Appearance is crucial in such documents. To make the content easily scannable and allow your employees to find the information they need right away, add plenty of headings and sub-headings, use a lot of white space, and add bullet points wherever possible.

Consider this – an employee has a problem or doubts about what they can or cannot do. They decide to open the employee handbook. If it’s a document with little white space and poor format, they’ll spend forever trying to find the information they need. If you have headings and bullet points, this will be much easier.

5. Edit It Regularly

This isn’t a one-time task. Many companies use the same handbook without changing anything for years, if not decades. What worked before might not work now. Employers change their expectations, and so do the employees. Not to mention, laws and policies change.

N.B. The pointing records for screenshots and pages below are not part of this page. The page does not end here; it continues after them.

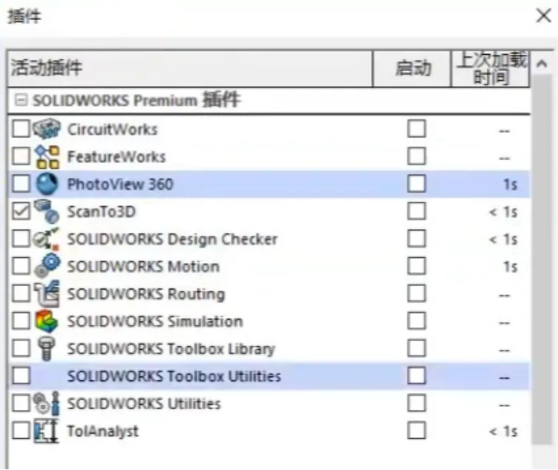Uncheck the ScanTo3D active add-in checkbox
This screenshot has height=470, width=558.
[22, 211]
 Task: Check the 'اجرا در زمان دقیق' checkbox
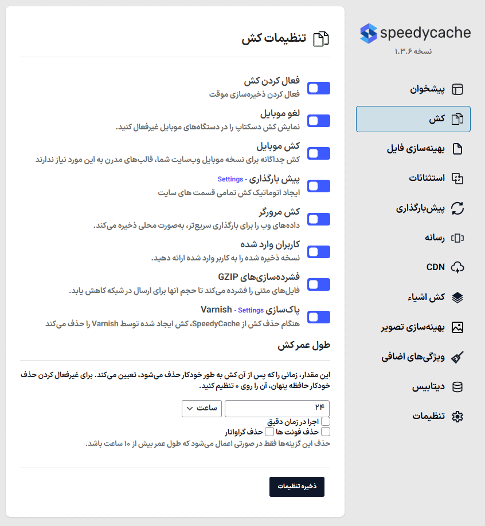[326, 422]
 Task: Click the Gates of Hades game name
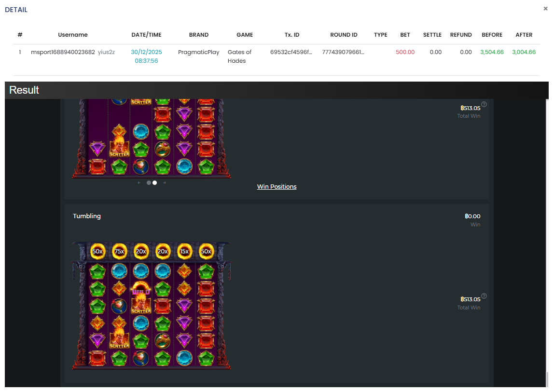[x=239, y=56]
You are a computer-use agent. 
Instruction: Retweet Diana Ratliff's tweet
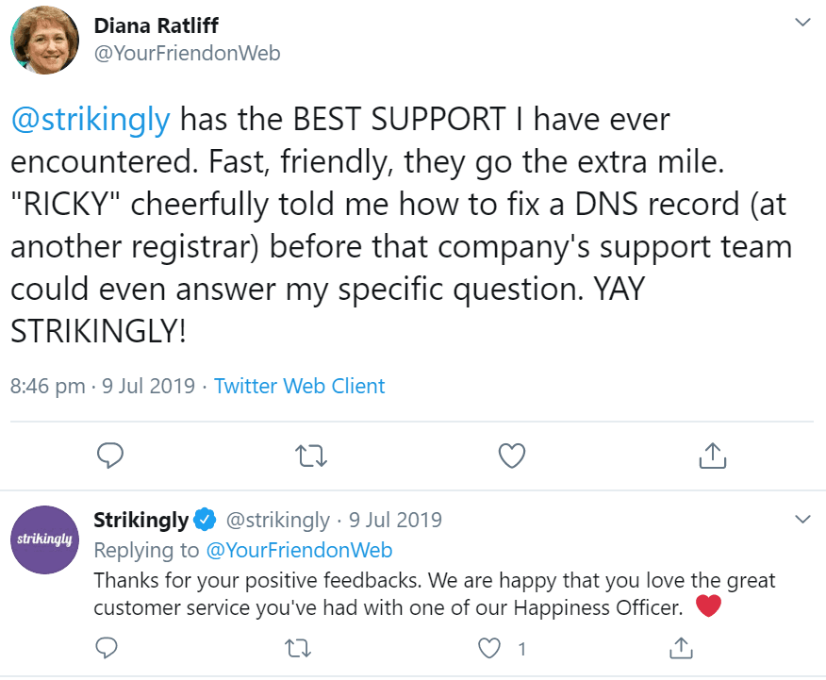(311, 456)
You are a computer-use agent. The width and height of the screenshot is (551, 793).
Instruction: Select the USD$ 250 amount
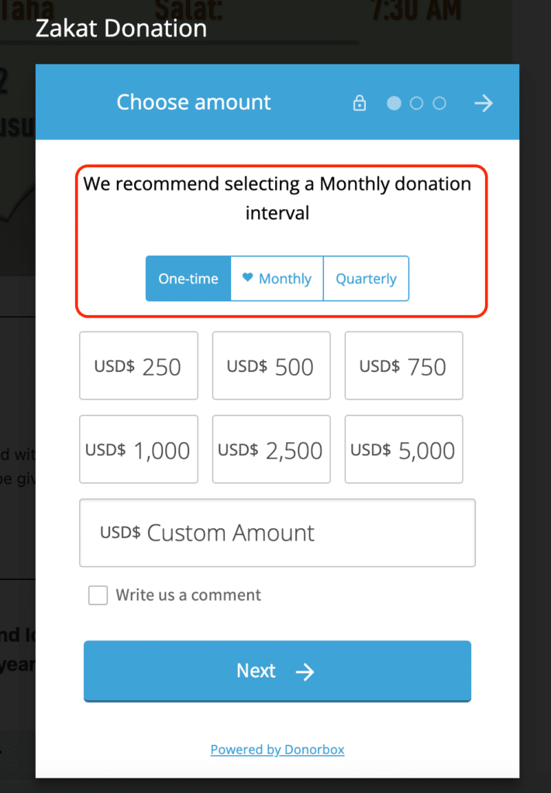pyautogui.click(x=139, y=366)
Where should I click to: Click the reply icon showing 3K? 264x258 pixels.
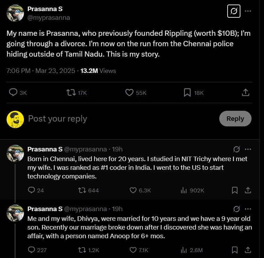[x=14, y=92]
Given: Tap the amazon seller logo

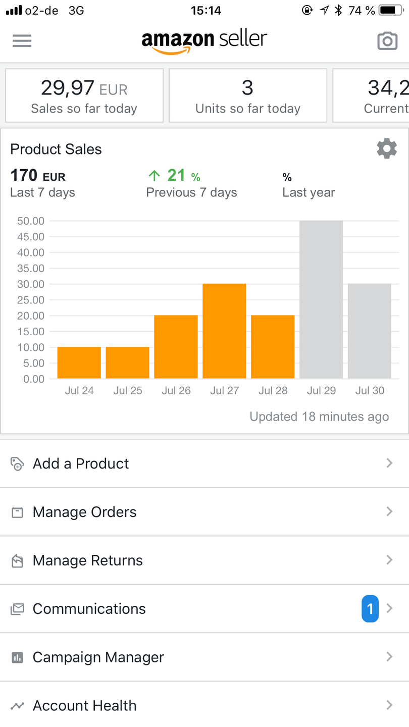Looking at the screenshot, I should (x=205, y=41).
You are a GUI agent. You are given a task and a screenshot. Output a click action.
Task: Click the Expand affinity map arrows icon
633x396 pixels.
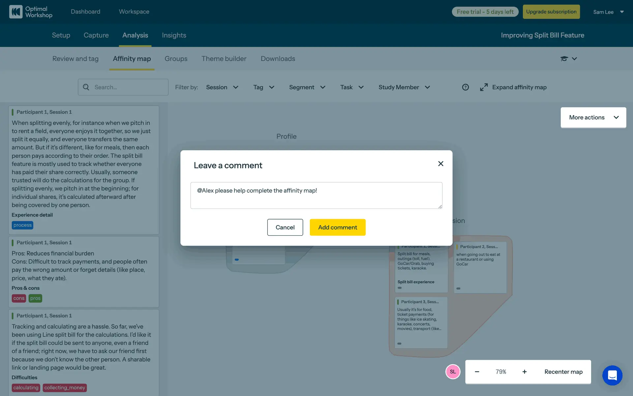click(484, 87)
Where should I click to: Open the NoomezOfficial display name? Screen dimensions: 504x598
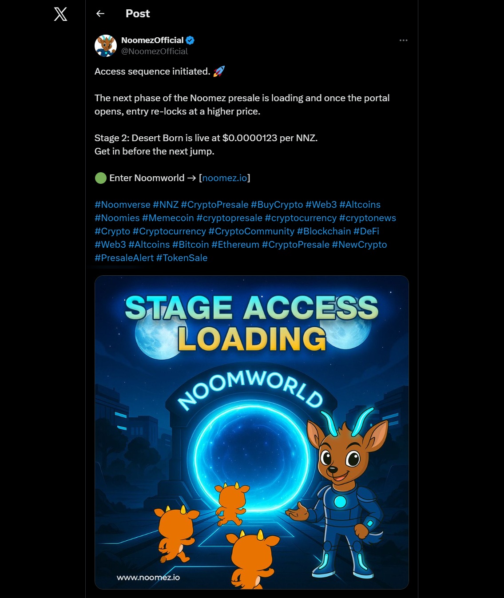click(152, 40)
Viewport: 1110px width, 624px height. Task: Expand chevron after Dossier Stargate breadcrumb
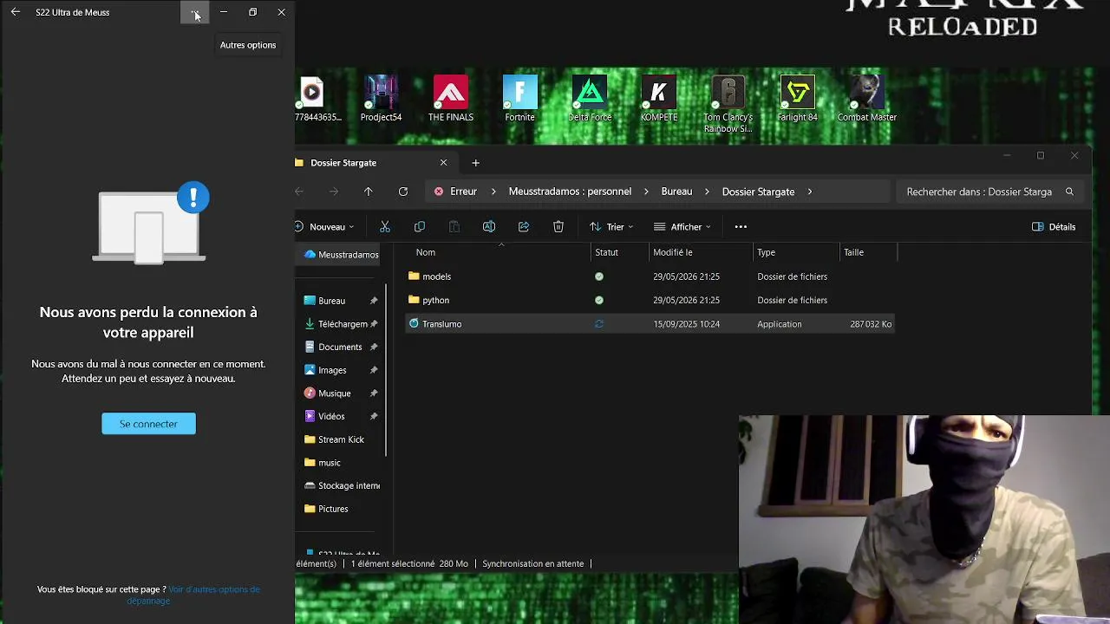pyautogui.click(x=810, y=192)
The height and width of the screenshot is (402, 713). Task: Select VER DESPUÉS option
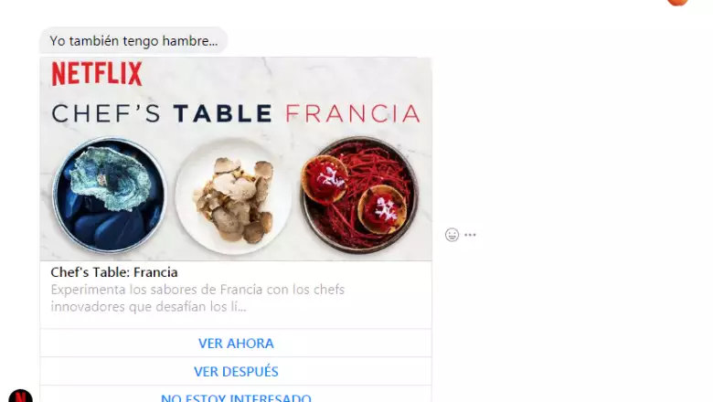click(236, 372)
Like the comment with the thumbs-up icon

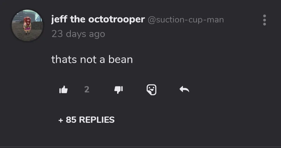tap(63, 90)
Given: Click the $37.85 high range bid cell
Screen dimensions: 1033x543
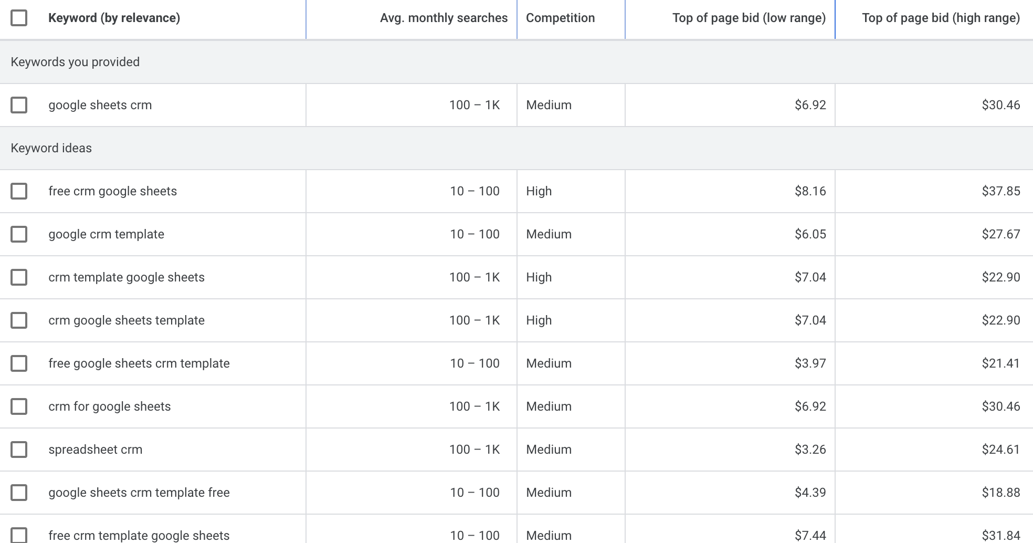Looking at the screenshot, I should click(1000, 191).
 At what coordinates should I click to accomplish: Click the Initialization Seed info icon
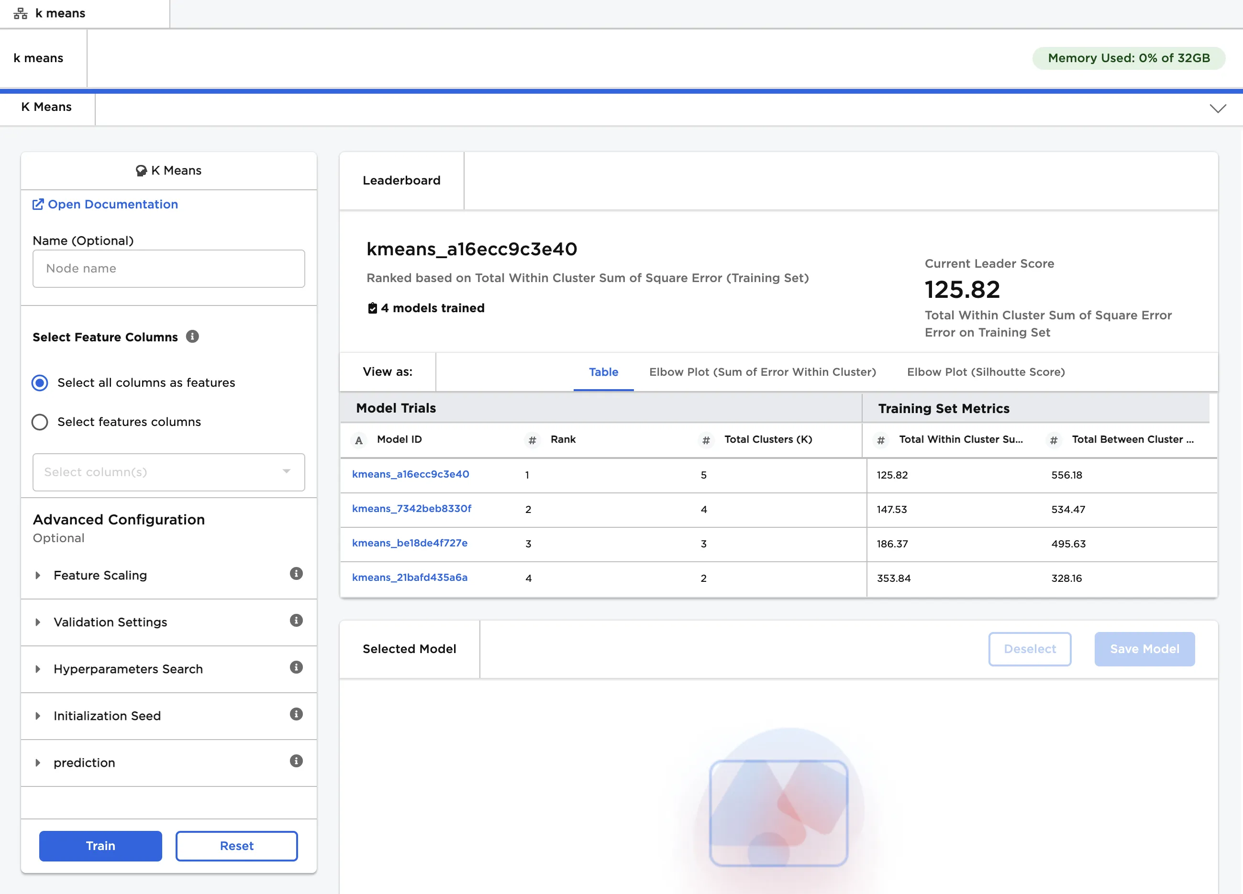(x=296, y=714)
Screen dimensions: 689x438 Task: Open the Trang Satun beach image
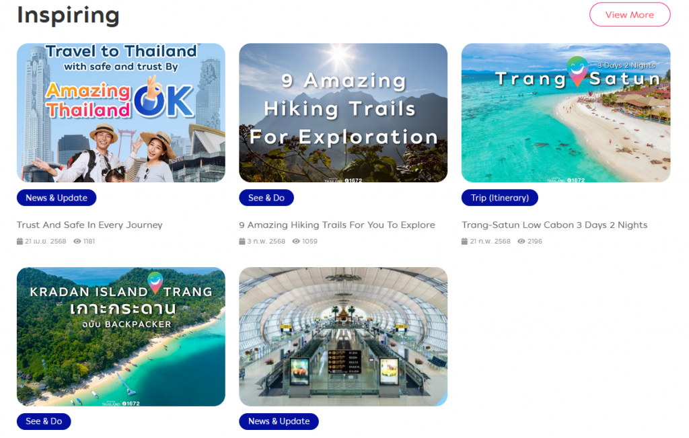(565, 112)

You might have forgotten to add something before or decided to make exceptions.

The employee handbook is a formal document that everyone has access to and has to respect. As such, it must always include relevant, updated information. This will gain you more respect from your employees and help you avoid endless problems.

To be on the safe side, schedule periodic reviews of your handbook. Take notes when you have changes you’d like to add to them and return to those notes during these reviews. When reviewing the handbook, take your time to look at laws that might have changed since the last update. Laws change constantly, so you might want to consult your legal team to avoid making mistakes and costly lawsuits.

Final Thoughts

Do you already have an employee handbook? If you do, does it have everything on this list? Do you have the relevant information in it and keep it updated?

Go through these tips again and figure out what your handbook is missing. Take care of it as soon as possible, and make sure it is available to your team whenever they need it.